Saubara, pertencente à Misericórdia de Salvador, situada ao sul de Santo Amaro. Possuía uma
enorme propriedade para produção de mandioca e gado e quantidade considerável de
escravos, certamente de maneira tão desproporcional entre os sexos quanto no resto da
capitania. Embora tivesse episódios de péssimas administrações, relatos de maus tratos
indevidos aos escravos, difíceis condições de nascimento de crianças, necessitando, assim, de
importação, alto índice de mortalidade em determinado momento do século XVIII, o autor
sinaliza características da fazendo que a tornam um ambiente diferenciado dos outros lugares
do Recôncavo. De acordo com os registros de instruções aos feitores, os cativos tinham
permissão para cultivar sua própria roça e podiam contar com cuidados médicos da
Misericórdia, caso fossem acometidos por alguma doença.
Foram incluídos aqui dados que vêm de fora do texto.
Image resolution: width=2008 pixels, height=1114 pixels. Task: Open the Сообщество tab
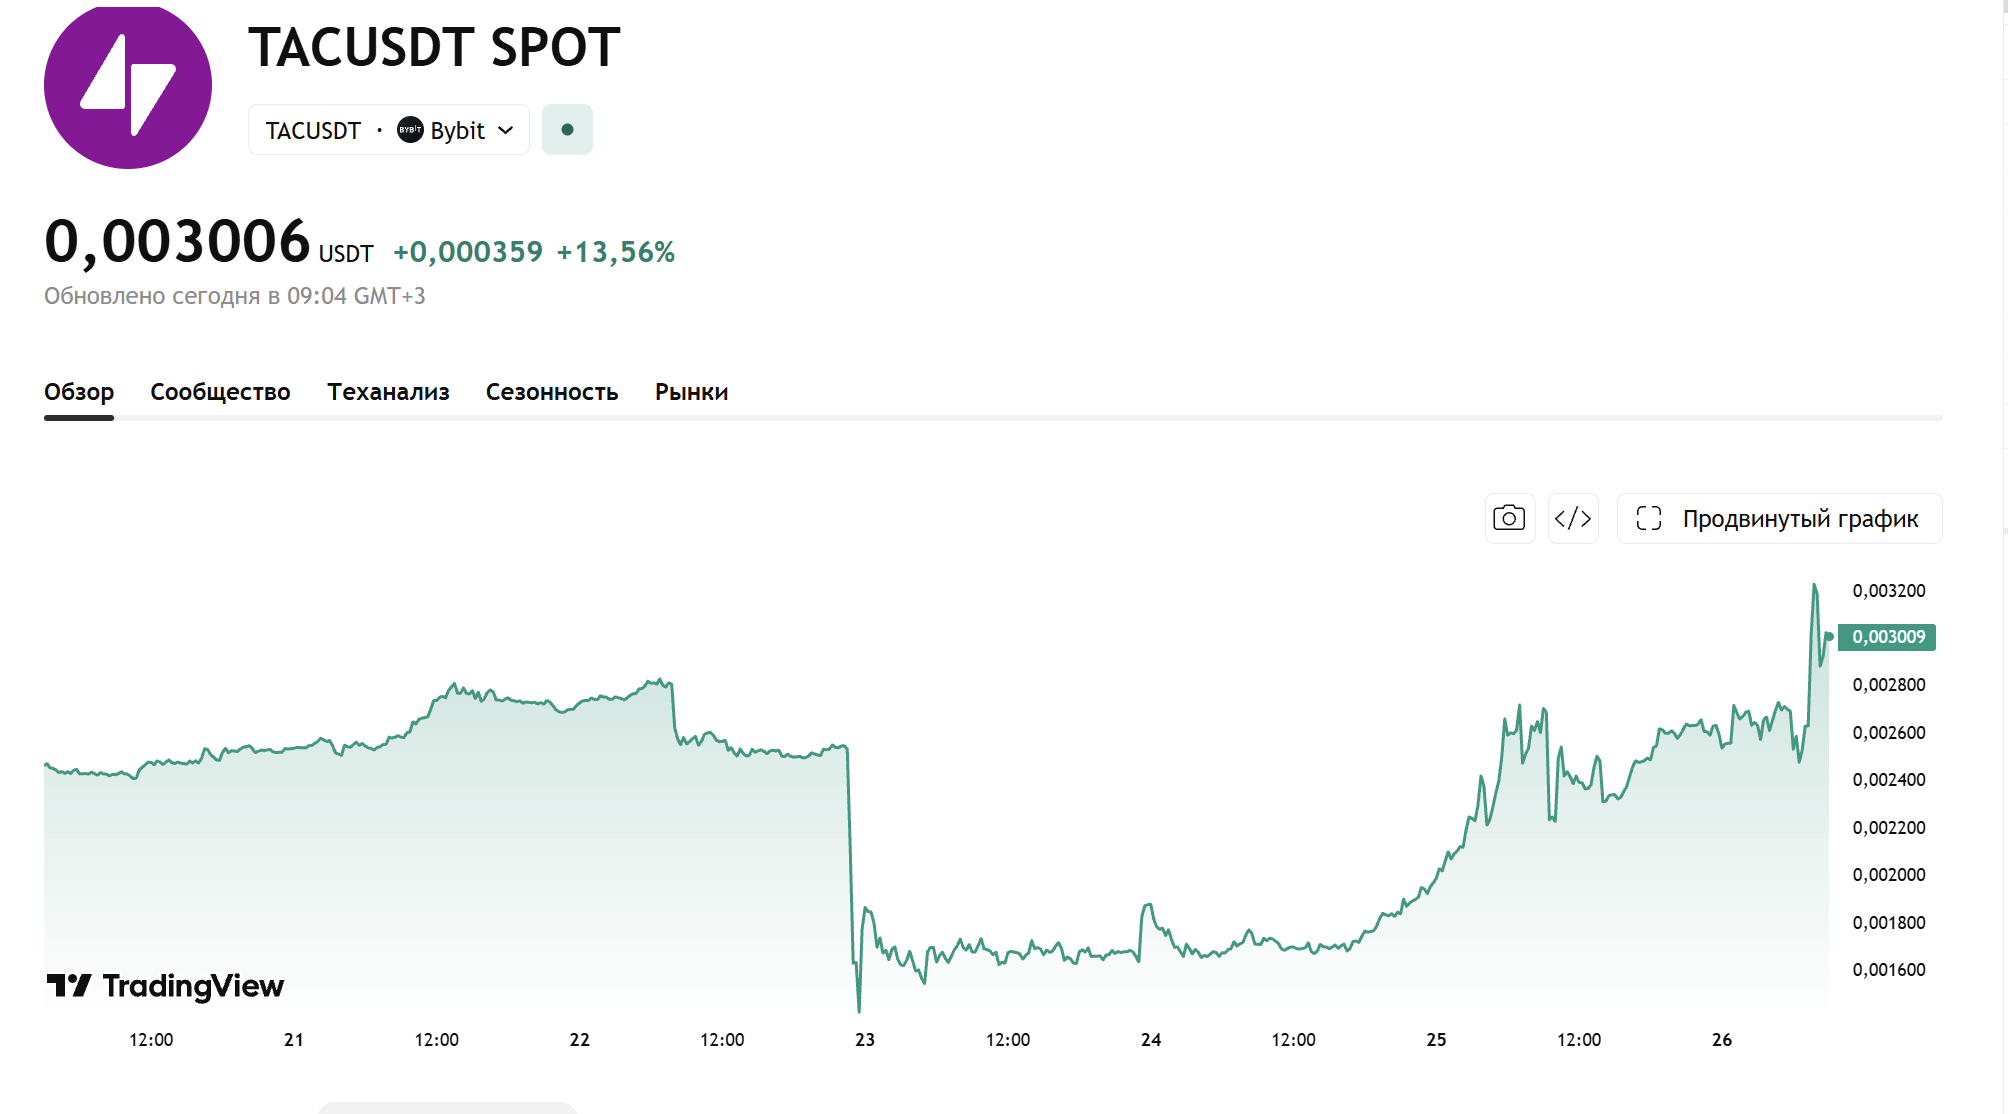(220, 392)
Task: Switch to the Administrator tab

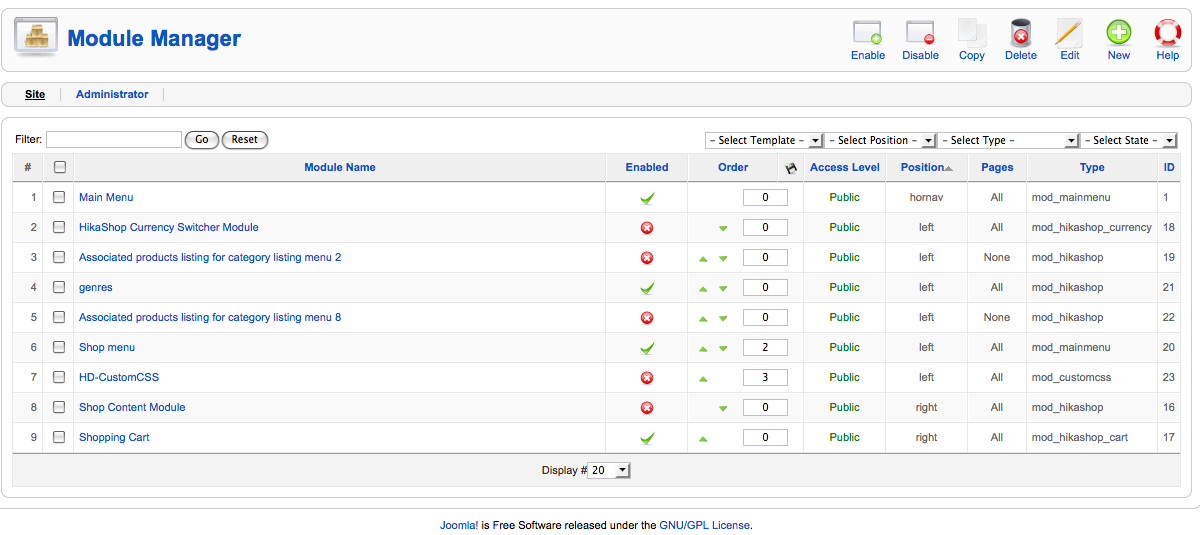Action: pyautogui.click(x=112, y=94)
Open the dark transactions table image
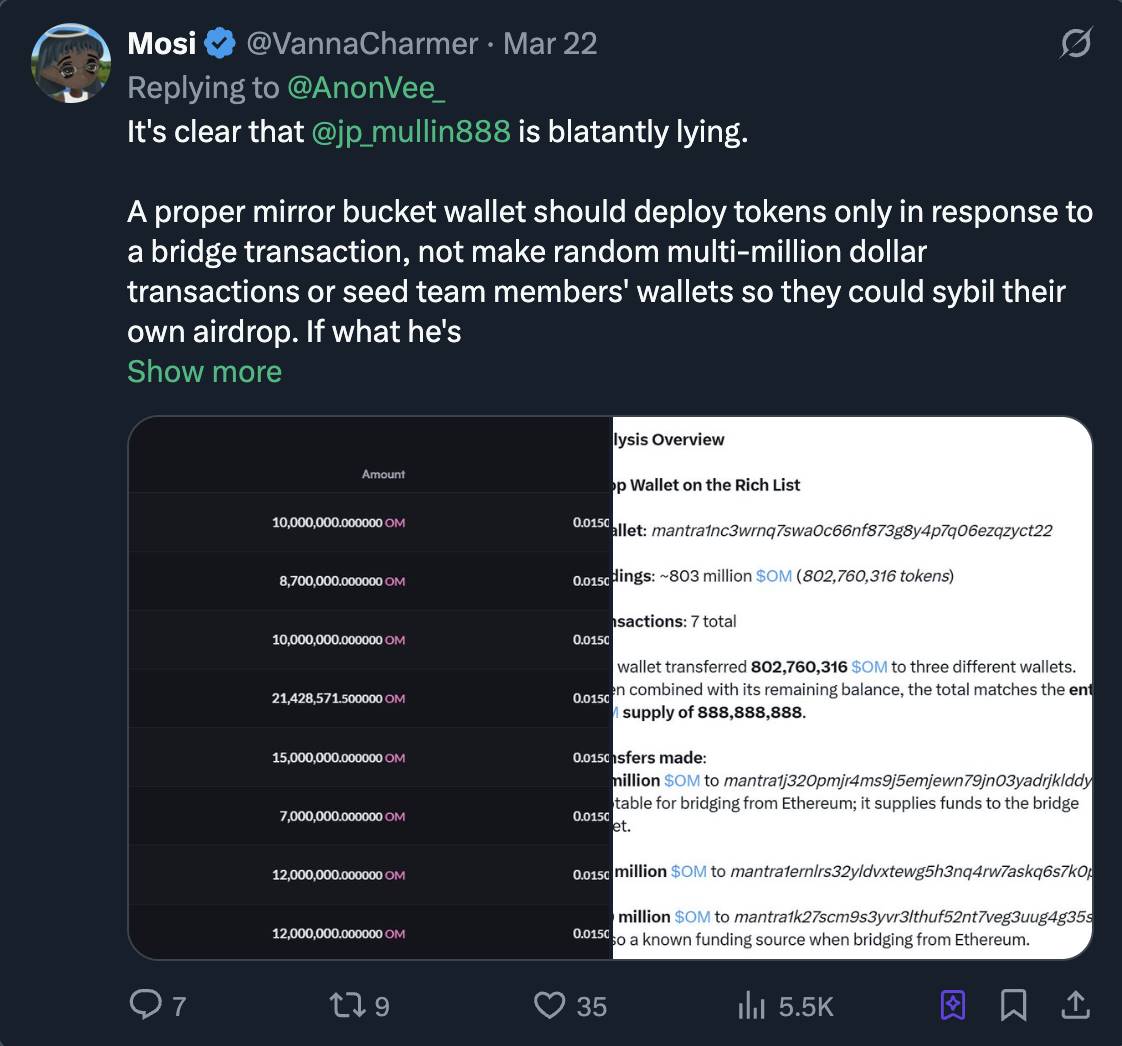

Contudo, essas medidas não
fizeram com que a taxa de mortalidade diminuísse. Segundo registros de 1750 e 1760, dos 56
cativos, 22 morreram. As taxas continuaram altas mesmo com cuidados médicos assegurados,
fator intrigante que mostra como as condições em que viviam as populações cativas, de
maneira geral, não eram férteis para a manutenção de uma vida que cultivasse uma
expectativa prolongada.

Altos índices de mortalidade, baixa fecundidade, desequilíbrio entre os sexos foram


fatores essenciais analisados pelo autor no exame da configuração da sociedade cativa da
Bahia. Conclui-se que, dadas as condições de sofrimento físico e psicológico, infertilidade,
desequilíbrio, privação de direitos como o casamento, além de sublimação total da liberdade
em seu sentido geral, são características que dão contorno á estrutura demográfica da
população escravizada no Racôncavo Baiano.